### Text passage:

+-------+

These all speak to just the fundamental inefficiency of capital markets, and through the unbelievable amounts of power and autonomy that they seem to have from regulation. States need to come in and intervene. As everybody’s talked about here, all these faces are constructed because of the state, either through laws or also through norms that are enforced, or specific regulations, they can be constrained even further or regulation and oversight can be expanded even further. Until that is looked at vs. what some of the largest capitalists want, which is to just keep self-regulating, then there’s nothing that’s going to happen. All of that also needs to be happening at the same time as developing political power and labor power to push back on the ground as well.
Maximillian Alvarez: Kate, what are your take-away thoughts on this?
Kate Aronoff: Yeah, I would agree with everything Doug and Ed said, especially the fact that sort of mucking around in financial markets is a really poor substitute for class struggle. In Ed’s piece, he put it, the house always wins. I grew up 45 minutes from LA in [inaudible 00:38:31] City and you’re not going to beat the casino by playing the game and, more often than not, a casino will extract money from the community. It’s the real world, the story.
I think if this shed some light on just the nonsense that’s been happening on Wall Street, I think that’s good but, at the end of the day, I think the challenge is basically the same, which is as everyone has said, to have the state really place constraints and more proactively shape the world in which Wall Street operates, if not destroy whole parts of that world which are just inherently sort of destructive and also to build power, which I don’t foresee happening probably on Wall Street. That’s Reddit pages and will probably happen in more places among people coming together online and in real life.
Maximillian Alvarez: Yeah. I’m not a betting man, but I would bet building worker power may be a more effective strategy. Unfortunately, that’s all the time that we have for today, but I so thoroughly enjoyed this discussion and I can’t thank our amazing panelists enough for making time to share their insights with us.

+-------+

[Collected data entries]
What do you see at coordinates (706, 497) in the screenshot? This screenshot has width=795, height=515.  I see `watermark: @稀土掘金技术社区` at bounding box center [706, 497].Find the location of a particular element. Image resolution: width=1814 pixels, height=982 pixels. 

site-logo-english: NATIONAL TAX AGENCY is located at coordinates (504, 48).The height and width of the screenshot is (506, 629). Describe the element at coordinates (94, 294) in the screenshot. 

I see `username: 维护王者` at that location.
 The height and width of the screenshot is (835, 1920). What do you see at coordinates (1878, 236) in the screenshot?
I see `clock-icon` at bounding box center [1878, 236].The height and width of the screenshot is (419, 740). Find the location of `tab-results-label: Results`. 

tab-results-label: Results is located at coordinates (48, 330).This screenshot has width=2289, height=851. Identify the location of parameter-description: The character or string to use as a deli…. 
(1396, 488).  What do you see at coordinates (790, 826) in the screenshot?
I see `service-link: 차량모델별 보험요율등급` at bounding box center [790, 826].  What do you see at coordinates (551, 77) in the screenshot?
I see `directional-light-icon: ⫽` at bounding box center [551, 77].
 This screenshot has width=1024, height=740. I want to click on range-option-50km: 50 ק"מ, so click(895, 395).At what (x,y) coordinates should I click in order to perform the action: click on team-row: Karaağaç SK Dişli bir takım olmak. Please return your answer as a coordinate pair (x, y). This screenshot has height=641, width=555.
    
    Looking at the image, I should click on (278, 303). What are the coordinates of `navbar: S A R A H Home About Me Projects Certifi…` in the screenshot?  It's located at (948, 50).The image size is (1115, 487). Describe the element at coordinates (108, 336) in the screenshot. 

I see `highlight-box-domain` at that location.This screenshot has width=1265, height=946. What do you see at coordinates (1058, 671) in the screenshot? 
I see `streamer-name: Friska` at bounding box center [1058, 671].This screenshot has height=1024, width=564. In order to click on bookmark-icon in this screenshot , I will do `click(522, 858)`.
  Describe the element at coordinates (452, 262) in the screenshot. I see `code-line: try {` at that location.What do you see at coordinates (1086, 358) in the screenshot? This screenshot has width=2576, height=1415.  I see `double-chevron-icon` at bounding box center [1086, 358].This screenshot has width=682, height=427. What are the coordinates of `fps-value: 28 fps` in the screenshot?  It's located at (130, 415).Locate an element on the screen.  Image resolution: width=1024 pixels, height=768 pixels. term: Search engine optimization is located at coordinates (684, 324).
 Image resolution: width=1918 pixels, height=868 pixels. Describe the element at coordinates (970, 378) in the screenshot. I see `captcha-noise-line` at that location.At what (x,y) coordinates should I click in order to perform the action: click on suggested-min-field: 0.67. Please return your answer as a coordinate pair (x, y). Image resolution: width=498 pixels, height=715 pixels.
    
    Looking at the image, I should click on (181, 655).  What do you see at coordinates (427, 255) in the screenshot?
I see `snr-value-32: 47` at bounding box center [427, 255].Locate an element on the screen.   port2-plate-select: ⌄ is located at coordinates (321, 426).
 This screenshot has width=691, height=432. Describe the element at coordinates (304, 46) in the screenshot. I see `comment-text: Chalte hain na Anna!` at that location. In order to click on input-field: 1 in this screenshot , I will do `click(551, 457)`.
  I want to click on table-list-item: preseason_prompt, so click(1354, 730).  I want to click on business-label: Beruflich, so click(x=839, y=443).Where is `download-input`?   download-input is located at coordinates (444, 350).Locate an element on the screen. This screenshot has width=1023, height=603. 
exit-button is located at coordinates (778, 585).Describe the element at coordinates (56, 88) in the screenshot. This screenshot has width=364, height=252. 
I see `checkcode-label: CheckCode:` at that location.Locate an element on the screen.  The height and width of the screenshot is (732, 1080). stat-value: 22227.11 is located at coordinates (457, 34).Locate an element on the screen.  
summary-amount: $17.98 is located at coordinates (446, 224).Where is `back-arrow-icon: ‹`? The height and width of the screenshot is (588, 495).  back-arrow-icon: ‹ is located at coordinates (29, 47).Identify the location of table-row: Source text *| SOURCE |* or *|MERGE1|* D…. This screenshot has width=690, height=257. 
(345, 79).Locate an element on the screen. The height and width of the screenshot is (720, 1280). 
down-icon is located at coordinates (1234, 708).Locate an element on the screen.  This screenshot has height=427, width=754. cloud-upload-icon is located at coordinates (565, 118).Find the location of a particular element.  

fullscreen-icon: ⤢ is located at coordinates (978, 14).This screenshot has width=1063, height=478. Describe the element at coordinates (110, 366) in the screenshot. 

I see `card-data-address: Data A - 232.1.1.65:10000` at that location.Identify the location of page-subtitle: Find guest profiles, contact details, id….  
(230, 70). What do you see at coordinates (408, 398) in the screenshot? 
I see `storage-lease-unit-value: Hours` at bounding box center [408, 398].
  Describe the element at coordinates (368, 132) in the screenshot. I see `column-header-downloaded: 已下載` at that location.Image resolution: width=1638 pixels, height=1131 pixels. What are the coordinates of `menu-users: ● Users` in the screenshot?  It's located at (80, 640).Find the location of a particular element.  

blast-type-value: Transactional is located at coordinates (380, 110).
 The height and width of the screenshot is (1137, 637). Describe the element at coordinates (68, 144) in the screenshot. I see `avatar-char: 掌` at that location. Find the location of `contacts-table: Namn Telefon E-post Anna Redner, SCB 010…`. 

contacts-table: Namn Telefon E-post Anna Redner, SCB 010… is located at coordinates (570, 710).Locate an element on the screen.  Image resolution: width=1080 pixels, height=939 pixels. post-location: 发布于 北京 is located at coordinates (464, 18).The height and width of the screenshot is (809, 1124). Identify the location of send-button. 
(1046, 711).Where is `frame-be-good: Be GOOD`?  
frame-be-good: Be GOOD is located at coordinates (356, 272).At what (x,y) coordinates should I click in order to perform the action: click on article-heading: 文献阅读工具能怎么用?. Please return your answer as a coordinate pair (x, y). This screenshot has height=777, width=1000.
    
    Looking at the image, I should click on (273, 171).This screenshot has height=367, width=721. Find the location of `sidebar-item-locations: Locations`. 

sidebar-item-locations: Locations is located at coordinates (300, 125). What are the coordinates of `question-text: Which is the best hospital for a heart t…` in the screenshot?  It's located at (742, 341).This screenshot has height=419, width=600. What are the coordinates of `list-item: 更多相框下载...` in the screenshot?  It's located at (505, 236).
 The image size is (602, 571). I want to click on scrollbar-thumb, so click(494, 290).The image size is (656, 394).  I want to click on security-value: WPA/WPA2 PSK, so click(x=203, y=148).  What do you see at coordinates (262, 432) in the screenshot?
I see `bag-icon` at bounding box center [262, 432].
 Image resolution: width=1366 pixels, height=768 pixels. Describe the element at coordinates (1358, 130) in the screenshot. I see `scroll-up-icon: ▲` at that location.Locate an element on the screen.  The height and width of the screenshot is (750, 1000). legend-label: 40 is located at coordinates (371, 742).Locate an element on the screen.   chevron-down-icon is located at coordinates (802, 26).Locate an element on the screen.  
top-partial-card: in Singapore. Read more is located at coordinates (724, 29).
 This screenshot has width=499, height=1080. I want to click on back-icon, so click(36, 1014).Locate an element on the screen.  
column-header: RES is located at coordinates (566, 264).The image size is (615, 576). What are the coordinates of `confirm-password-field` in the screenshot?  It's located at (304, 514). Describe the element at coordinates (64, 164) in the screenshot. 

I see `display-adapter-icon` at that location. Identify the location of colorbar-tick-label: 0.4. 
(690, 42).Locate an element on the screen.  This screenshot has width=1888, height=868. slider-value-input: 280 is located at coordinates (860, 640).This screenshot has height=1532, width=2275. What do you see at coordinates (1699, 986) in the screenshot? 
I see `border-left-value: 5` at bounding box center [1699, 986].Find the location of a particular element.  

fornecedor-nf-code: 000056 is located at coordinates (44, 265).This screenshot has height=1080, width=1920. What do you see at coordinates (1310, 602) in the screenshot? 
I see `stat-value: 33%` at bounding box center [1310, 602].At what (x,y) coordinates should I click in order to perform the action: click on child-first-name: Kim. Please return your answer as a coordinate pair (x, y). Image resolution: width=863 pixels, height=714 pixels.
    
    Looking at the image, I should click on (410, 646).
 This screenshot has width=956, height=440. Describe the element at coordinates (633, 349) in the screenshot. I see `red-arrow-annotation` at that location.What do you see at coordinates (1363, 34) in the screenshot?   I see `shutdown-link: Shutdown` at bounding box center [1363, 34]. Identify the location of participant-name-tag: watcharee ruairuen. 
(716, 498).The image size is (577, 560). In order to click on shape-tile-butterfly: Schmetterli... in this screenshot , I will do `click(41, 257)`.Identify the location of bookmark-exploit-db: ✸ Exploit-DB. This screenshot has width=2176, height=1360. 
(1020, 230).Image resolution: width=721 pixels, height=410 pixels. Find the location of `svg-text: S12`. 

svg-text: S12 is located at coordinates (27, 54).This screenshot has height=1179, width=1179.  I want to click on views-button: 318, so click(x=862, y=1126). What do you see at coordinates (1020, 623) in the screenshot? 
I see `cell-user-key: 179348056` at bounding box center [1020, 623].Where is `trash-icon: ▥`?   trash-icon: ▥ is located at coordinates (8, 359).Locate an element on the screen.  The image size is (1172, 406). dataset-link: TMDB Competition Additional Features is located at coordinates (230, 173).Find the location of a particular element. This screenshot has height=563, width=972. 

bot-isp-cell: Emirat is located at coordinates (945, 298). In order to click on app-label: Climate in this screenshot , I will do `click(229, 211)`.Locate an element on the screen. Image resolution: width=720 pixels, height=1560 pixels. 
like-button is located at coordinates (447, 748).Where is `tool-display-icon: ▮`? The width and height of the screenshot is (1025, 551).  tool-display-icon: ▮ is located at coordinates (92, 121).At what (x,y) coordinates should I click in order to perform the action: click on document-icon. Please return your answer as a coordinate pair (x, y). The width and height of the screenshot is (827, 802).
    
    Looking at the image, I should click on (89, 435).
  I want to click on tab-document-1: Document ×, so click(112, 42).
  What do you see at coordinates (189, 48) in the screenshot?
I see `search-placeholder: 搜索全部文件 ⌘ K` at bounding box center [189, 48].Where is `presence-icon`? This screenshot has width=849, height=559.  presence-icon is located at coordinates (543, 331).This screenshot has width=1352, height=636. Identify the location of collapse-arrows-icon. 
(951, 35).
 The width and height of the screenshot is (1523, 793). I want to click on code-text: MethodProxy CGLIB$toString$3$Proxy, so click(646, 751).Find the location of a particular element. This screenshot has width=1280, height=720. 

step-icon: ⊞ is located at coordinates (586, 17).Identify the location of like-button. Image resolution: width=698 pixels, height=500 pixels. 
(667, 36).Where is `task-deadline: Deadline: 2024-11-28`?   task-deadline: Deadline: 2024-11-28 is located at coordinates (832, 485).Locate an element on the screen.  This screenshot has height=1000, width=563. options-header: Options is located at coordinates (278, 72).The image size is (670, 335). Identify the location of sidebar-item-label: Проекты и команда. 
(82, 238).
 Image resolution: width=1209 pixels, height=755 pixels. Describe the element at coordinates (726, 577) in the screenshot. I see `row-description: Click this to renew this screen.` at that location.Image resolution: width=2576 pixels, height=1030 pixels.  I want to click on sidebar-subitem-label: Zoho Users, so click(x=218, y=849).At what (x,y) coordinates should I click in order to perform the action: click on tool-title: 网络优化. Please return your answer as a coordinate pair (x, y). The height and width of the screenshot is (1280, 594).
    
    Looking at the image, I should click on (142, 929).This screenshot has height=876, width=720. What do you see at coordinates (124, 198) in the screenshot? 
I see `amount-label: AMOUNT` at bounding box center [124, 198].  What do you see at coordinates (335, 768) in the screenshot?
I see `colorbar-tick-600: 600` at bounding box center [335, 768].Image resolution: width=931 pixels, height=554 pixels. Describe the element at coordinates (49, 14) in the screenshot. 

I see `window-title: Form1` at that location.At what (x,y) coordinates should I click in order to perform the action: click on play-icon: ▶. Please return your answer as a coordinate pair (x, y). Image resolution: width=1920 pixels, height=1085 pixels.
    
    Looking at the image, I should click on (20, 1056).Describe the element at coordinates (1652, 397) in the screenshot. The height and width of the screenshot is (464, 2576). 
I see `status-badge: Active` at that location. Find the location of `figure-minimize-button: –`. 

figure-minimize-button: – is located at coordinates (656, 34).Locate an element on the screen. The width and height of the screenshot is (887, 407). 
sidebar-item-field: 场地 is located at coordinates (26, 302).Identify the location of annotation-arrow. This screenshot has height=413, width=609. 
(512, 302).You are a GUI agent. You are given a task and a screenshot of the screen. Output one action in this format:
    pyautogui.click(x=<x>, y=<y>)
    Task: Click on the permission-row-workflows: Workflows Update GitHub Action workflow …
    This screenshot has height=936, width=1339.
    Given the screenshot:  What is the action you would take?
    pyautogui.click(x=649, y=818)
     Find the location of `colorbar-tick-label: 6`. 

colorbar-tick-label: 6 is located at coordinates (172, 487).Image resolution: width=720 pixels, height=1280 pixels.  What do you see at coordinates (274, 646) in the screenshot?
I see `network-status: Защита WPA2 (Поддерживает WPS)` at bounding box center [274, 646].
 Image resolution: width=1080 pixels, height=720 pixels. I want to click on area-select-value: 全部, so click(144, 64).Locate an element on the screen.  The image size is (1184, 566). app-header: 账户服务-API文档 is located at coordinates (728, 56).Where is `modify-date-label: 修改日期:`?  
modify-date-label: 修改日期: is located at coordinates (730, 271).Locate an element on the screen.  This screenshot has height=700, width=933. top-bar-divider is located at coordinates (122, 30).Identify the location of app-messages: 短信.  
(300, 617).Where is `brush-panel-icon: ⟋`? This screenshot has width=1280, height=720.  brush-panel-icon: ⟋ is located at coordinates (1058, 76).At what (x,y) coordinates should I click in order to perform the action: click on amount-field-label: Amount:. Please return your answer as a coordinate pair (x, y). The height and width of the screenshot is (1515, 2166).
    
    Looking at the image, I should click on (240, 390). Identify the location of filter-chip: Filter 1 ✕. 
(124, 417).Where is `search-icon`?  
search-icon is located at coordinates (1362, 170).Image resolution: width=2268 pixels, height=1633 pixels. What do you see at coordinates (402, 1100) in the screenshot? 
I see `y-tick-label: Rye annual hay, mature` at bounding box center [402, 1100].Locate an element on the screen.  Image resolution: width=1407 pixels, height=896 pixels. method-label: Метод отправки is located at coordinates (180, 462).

+-------+

### Study questions:
1 – In the Wall Street panel discussion, what does Kate Aronoff call a really poor substitute for class struggle?
2 – Translate this sentence from the Wall Street panel discussion into Spanish: "I’m not a betting man, but I would bet building worker power may be a more effective strategy."
3 – Continue the Wall Street panel discussion from its final sentence.

### Expected results:
1 – Mucking around in financial markets.

2 – No soy un hombre de apuestas, pero apostaría a que construir poder obrero puede ser una estrategia más efectiva.

3 –
If you enjoyed this conversation, please let us know about it. Like I said at the top of the conversation, let us know what types of topics you want us to cover moving forward. Thank you all for joining us for The Real News Network. I’m Editor-in-Chief Maximilian Alvarez.
Wall Street was in a tizzy last week after a band of Redditors on the forum r/wallstreetbets worked together to drastically inflate the stock price of brick-and-mortar retailers like GameStop. The guerrilla stock-buying surge caused some hedge funds shorting GameStop stock to lose a boatload of money, and a David vs. Goliath narrative emerged—but the story is more complicated than that.
On this special panel, hosted by TRNN Editor-in-Chief Maximillian Alvarez, we talk about what actually happened last week on Wall Street, who the winners and losers are, and what this whole saga means for those who want to resist the domination of finance capital. Our brilliant panel includes: Doug Henwood, economic journalist and host of “Behind the News”; Kate Aronoff, staff writer at The New Republic and author of “Overheated: How Capitalism Broke the Planet—And How We Fight Back”; and Edward Ongweso Jr., staff writer at Motherboard (Vice) and co-host of “This Machine Kills” podcast.